## What you are asked to do
Reproduce every line of the records below, including the requests, and shift each coordinate in the answers by adding 29 to it.

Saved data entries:
::::::::

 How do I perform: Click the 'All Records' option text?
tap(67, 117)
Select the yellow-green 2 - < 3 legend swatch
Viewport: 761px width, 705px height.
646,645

::::::::

## Reply
 How do I perform: Click the 'All Records' option text?
tap(96, 146)
Select the yellow-green 2 - < 3 legend swatch
Viewport: 761px width, 705px height.
675,674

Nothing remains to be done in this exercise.